━━━ TRECHO EXIBIDO ━━━

Por Victor Leonardo de Araujo
Prezada Senhora Sandra Cohen
Editora de Mundo de O Globo
Já é sabido que o jornal O Globo não
nutre qualquer simpatia pelo governo do presidente venezuelano Hugo
Chávez, e tem se esforçado a formar entre os seus leitores opinião
contrária ao chavismo – por exemplo, entrevistando o candidato Henrique
Caprilles sem oferecer ao leitor entrevista com o candidato Nicolás
Maduro em igual espaço. Isto por si já é algo temerário, mas como eu não
tenho a capacidade de modificar a linha editorial do jornal,
resigno-me. O problema é que o jornal tem utilizado sistematicamente
dados um tanto quanto estranhos na sua tarefa de formar a opinião do
leitor. Sou professor de Economia da Universidade Federal Fluminense e,
embora não seja “especialista” em América Latina, conheço alguns dados
sobre a Venezuela e não poderia deixar de alertá-la quanto aos erros que
têm sido sistematicamente cometidos.
Como parte do esforço de mostrar que o
governo Chávez deixou a economia “em frangalhos”, o jornalista José
Casado, em matéria publicada em 15/04/2013 (“Economia em frangalhos no
caminho do vencedor”) informa que o déficit público em 2012 foi de 15%
do PIB. Infelizmente, as fontes desta informação não aparecem na
reportagem (apenas uma genérica referência a “dados oficiais e entidades
privadas”!!!), uma falha primária que nem meus alunos não cometem mais
em seus trabalhos. Segundo estimativas apresentadas para o ano de 2012
no “Balanço Preliminar das Economias da América Latina e Caribe”, da
conceituada Comissão Econômica para América Latina e Caribe (Cepal), o
déficit foi de 3,8% do PIB, ligeiramente menor do que no ano anterior,
mas muito inferior ao apresentado pelo jornal. Caso o jornalista queira
construir a série histórica para os resultados fiscais para a Venezuela
(e qualquer outro país do continente), pode consultar também as várias
edições do “Estudio Económico” também da Cepal. Para poupar o seu
trabalho: a Venezuela registrou superávit primário de 2002 a 2008: 2002:
1% do PIB; 2003: 0,3; 2004: 1,8; 2005: 4,6; 2006: 2,1; 2007: 4,5; 2008:
0,1; e déficit nos anos seguintes: 2009: -3,7% do PIB; 2010: -2,1;
2011: -1,8; 2012: -1,3. O déficit é decrescente, mas bem distante dos
15% do PIB publicados na matéria. Afirmar que o déficit público na
Venezuela corresponde a 15% do PIB tem sido um erro recorrente, e também
aparece na matéria intitulada “Onipresente Chávez”, publicada na
véspera, também no caderno “Mundo” do jornal O Globo em 13/04/2013. A
este propósito, tenho uma péssima informação a lhe dar: diante de um
quadro fiscal tão saudével, o presidente Nicolás Maduro não precisará
realizar ajuste fiscal recessivo, e terá condições de seguir com as
políticas de seu antecessor.

━━━ REGISTROS EXTRAÍDOS ━━━

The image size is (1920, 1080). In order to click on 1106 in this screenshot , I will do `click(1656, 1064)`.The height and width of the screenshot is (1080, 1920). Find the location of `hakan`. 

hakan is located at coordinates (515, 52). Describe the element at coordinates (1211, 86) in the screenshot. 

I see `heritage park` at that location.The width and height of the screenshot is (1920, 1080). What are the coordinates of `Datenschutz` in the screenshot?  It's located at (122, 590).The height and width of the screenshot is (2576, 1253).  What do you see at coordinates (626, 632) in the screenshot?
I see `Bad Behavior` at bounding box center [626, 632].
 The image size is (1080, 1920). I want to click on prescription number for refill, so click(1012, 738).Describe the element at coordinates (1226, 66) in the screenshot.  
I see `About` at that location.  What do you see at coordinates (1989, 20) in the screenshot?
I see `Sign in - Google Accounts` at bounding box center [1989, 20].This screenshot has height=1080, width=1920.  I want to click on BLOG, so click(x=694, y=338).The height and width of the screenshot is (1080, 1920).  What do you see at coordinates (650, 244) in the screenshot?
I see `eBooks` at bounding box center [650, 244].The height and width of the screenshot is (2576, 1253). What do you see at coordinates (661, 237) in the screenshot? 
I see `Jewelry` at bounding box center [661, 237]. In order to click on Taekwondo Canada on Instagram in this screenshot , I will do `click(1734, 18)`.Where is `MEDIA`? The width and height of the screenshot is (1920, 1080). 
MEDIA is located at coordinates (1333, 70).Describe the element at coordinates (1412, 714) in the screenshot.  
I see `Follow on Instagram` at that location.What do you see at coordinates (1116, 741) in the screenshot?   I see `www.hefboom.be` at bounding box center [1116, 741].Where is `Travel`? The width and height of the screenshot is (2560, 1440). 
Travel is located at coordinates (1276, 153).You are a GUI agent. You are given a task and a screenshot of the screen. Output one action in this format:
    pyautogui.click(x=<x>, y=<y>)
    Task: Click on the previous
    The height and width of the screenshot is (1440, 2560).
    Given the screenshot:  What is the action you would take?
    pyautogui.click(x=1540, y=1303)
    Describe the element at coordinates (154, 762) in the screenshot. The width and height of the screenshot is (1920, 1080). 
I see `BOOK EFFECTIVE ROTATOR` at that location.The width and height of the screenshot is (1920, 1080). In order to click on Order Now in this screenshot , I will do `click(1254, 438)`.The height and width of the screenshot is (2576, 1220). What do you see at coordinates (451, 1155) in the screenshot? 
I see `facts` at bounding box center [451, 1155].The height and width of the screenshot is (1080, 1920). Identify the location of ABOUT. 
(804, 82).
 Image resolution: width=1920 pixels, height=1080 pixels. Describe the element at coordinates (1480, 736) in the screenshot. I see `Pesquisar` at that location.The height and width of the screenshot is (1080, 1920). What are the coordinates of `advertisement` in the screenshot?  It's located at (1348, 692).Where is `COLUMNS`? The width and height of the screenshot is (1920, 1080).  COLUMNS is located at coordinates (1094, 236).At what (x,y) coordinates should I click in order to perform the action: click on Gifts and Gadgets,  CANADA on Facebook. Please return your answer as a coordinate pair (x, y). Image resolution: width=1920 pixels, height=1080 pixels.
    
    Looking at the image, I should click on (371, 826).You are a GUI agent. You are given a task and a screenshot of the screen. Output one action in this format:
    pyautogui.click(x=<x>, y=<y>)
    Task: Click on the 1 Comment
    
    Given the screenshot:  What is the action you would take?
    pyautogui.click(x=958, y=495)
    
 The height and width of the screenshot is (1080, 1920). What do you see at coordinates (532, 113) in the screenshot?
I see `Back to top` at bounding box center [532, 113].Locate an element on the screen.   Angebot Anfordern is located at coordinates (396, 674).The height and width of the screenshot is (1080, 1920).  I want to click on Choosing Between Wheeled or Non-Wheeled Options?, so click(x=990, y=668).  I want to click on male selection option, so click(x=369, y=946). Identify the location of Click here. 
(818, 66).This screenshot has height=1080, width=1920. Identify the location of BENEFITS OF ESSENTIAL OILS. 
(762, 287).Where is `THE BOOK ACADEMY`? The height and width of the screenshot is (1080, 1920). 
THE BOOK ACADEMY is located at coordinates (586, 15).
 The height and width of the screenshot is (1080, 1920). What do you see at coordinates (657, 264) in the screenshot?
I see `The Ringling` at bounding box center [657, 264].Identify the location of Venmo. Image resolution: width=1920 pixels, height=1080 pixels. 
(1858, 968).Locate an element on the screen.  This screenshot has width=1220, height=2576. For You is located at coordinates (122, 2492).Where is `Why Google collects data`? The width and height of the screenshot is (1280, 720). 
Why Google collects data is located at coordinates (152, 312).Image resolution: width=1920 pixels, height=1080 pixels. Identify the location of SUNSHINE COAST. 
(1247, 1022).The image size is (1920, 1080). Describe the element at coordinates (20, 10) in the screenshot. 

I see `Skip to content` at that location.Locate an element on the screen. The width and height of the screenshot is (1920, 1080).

━━━

OBJETIVO DECLARADO: Resuma em duas frases a carta sobre os dados fiscais da Venezuela publicados pelo O Globo.

RESULTADO ESPERADO: Um professor de Economia da Universidade Federal Fluminense escreve à editora de Mundo de O Globo para alertar que o jornal, contrário ao chavismo, tem usado sistematicamente dados estranhos, como um déficit público venezuelano de 15% do PIB em 2012, informado sem fontes claras e repetido em mais de uma matéria. Com base em dados da Cepal, ele afirma que a Venezuela teve superávit primário de 2002 a 2008 e déficits decrescentes nos anos seguintes, bem distantes dos 15%, o que permitirá ao presidente Nicolás Maduro seguir com as políticas de seu antecessor sem ajuste fiscal recessivo.